Data records:
__________________________________________________

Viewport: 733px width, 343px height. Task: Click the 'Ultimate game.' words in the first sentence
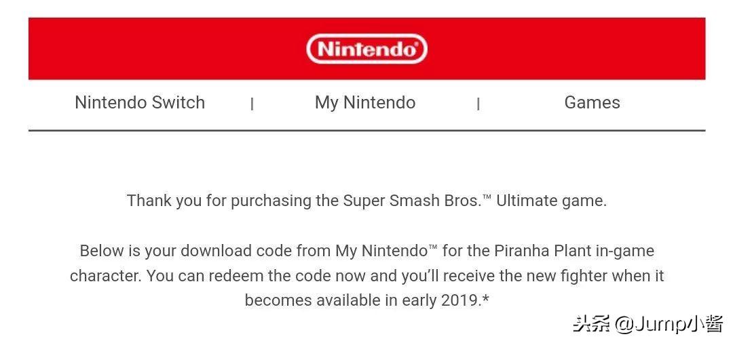pyautogui.click(x=551, y=201)
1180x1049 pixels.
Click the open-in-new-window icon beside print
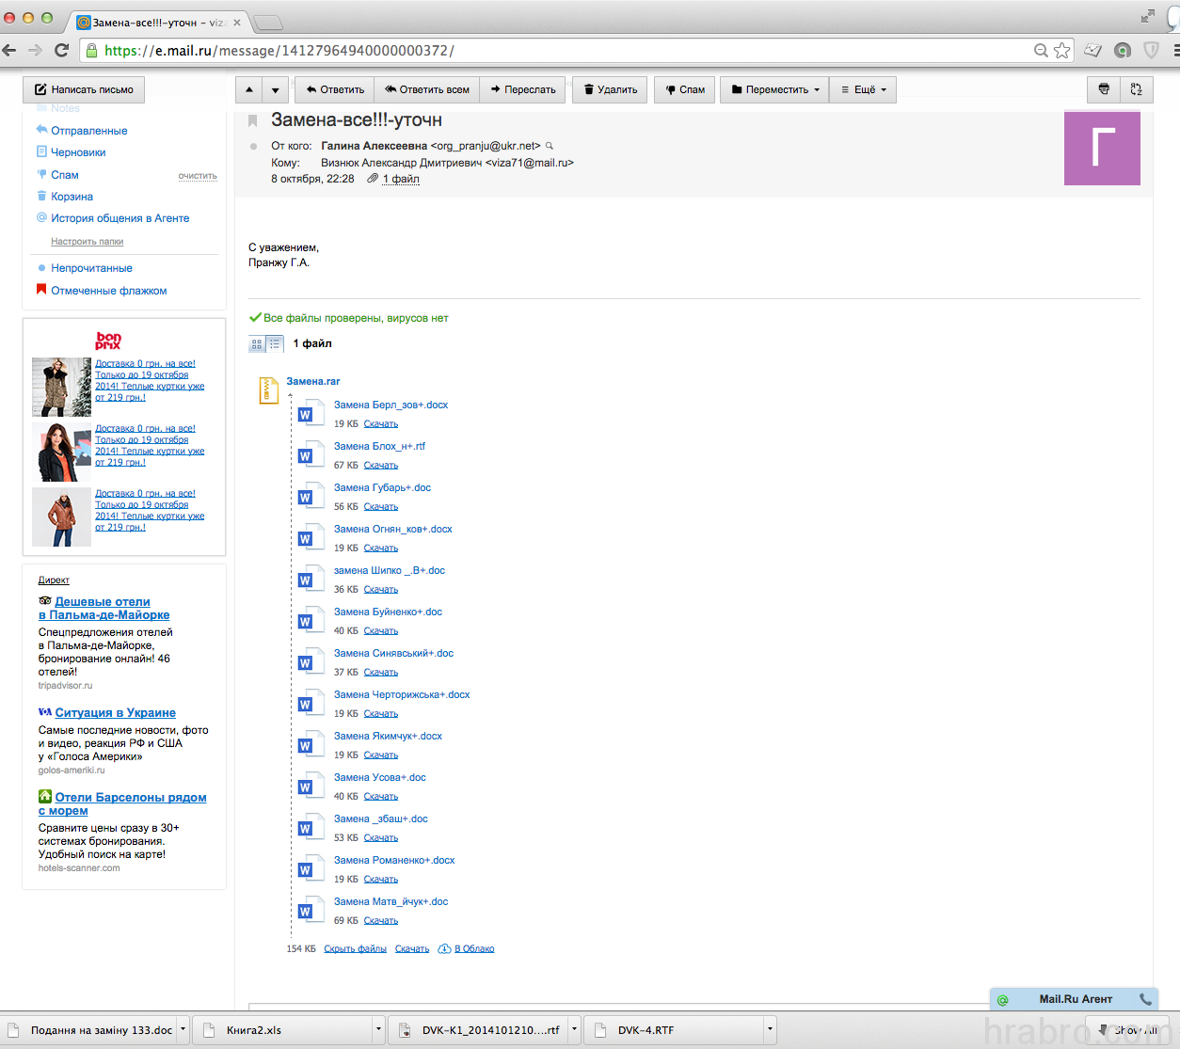pos(1136,89)
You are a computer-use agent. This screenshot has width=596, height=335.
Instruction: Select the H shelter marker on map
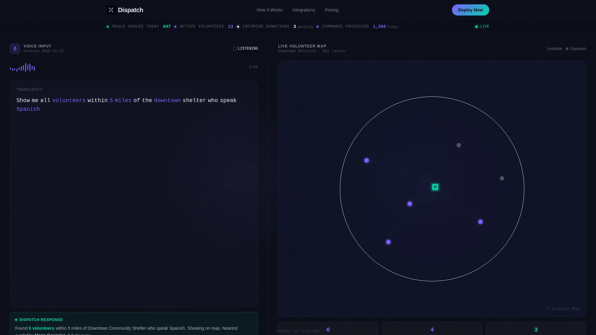pyautogui.click(x=435, y=187)
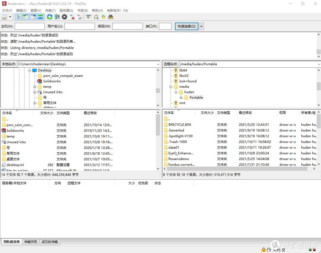Image resolution: width=321 pixels, height=253 pixels.
Task: Cancel current operation with the X icon
Action: [x=64, y=17]
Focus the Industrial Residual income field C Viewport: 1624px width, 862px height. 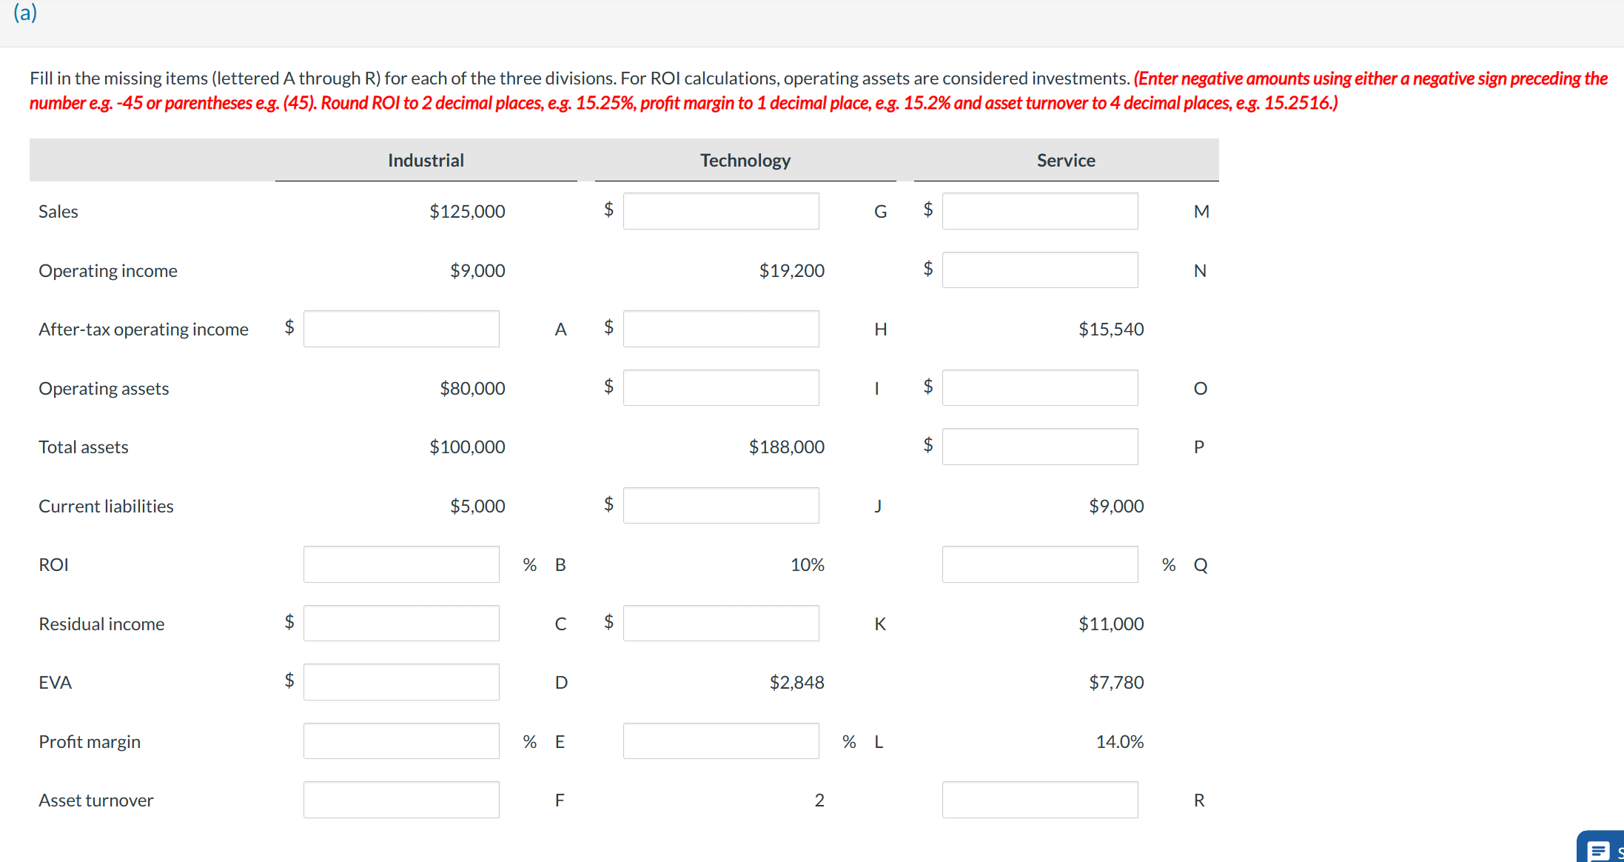[x=401, y=624]
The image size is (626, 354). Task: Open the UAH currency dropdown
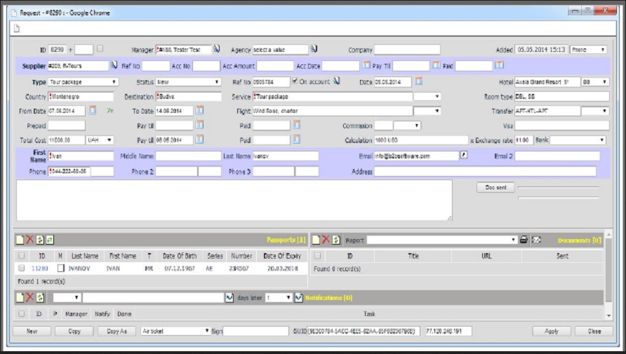(100, 140)
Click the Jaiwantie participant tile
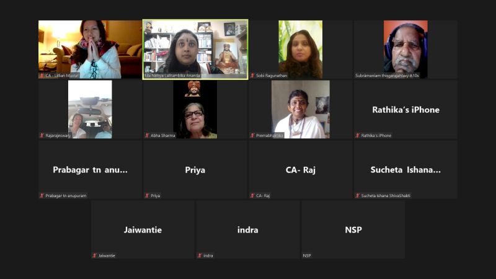 point(143,229)
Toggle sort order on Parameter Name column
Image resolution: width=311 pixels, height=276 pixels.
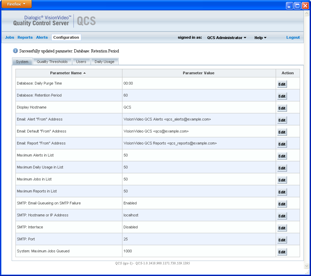(x=69, y=73)
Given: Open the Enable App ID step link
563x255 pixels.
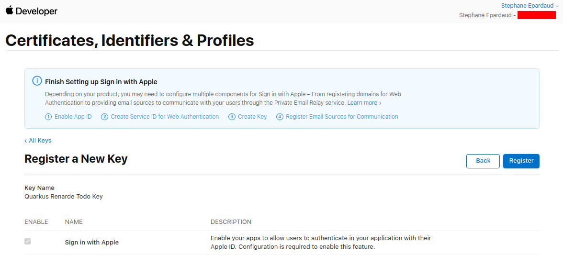Looking at the screenshot, I should point(73,117).
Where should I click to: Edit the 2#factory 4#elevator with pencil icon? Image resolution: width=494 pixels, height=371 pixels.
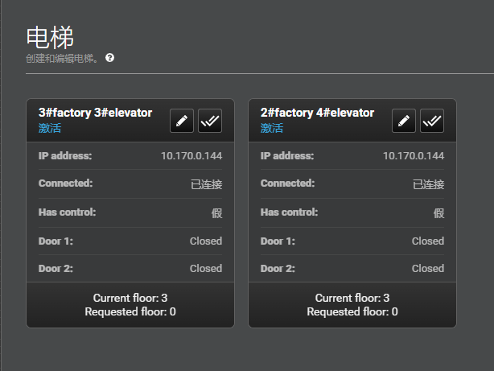click(404, 121)
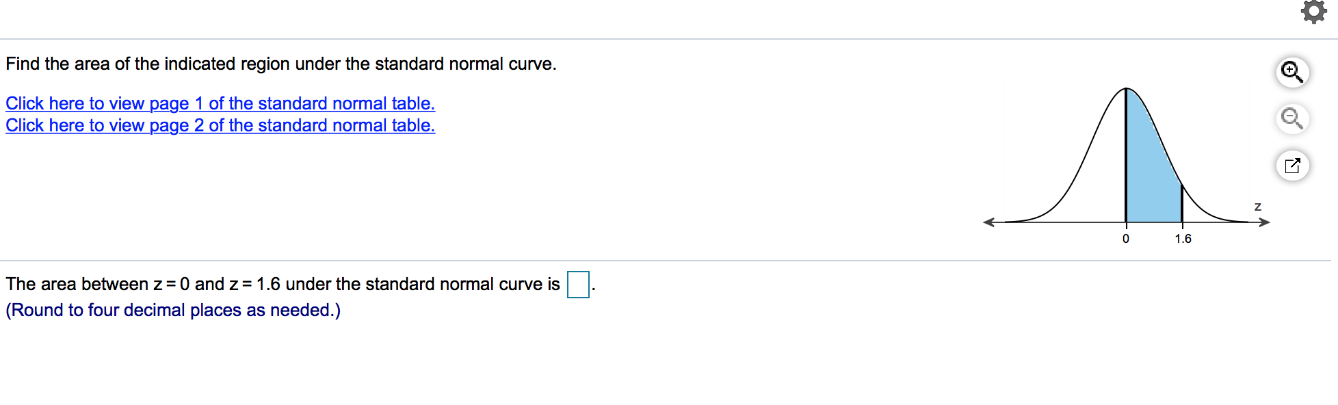Image resolution: width=1338 pixels, height=405 pixels.
Task: Click the 'Round to four decimal places' hint
Action: click(x=173, y=310)
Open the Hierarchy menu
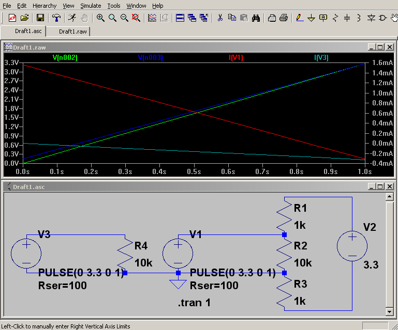The width and height of the screenshot is (398, 330). pyautogui.click(x=45, y=6)
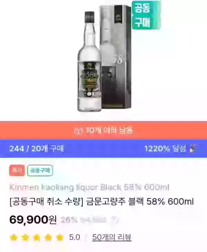Tap the alarm icon in the red stock banner
The image size is (207, 252).
tap(78, 131)
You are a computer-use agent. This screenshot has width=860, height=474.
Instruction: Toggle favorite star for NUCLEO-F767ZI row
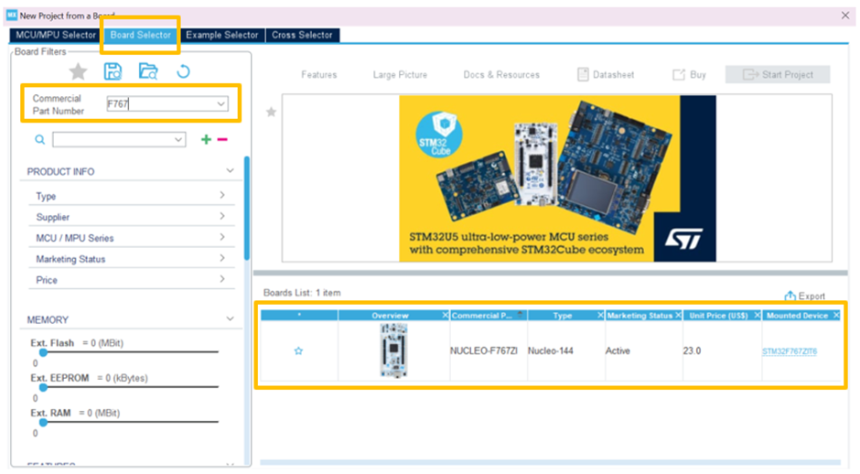298,351
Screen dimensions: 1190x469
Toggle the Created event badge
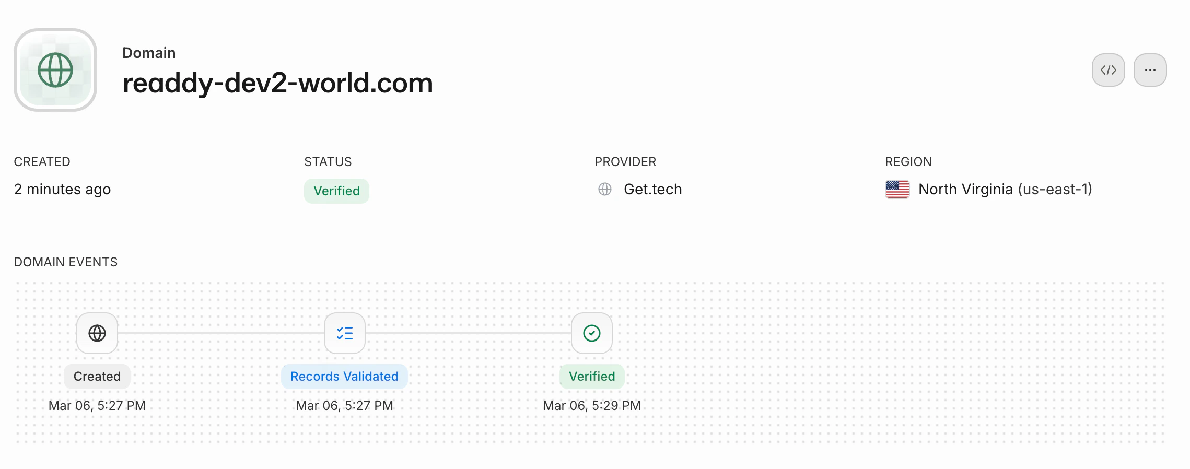(x=97, y=376)
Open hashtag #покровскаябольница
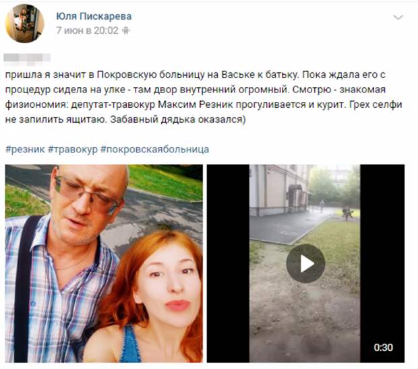Screen dimensions: 418x369 click(154, 149)
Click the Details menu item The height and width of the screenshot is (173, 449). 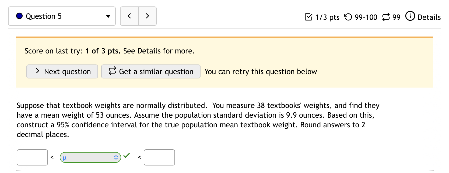(429, 17)
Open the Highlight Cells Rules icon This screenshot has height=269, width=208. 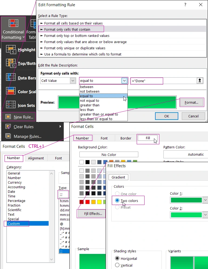11,50
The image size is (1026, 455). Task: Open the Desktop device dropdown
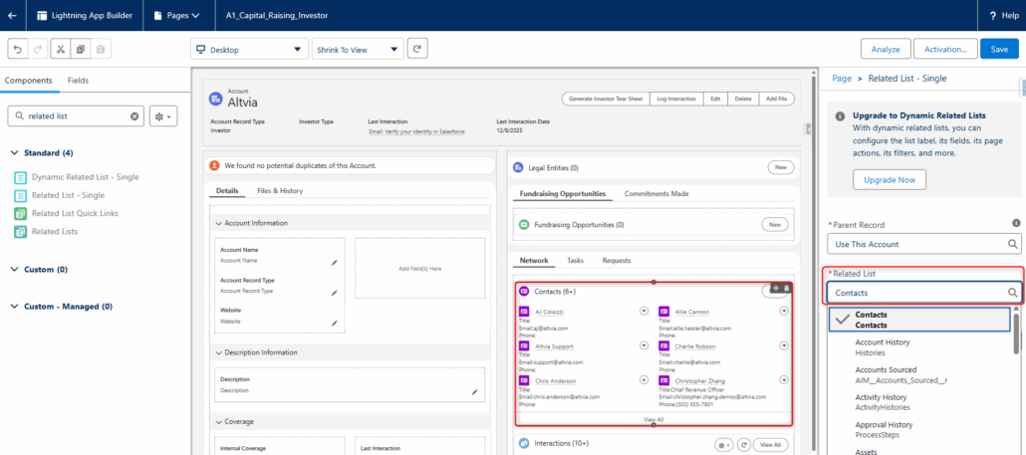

__________________________________________________

Exercise brief: Look through the entries above and report the number of lines that contain "computer". Write only the number.

Solution below: 2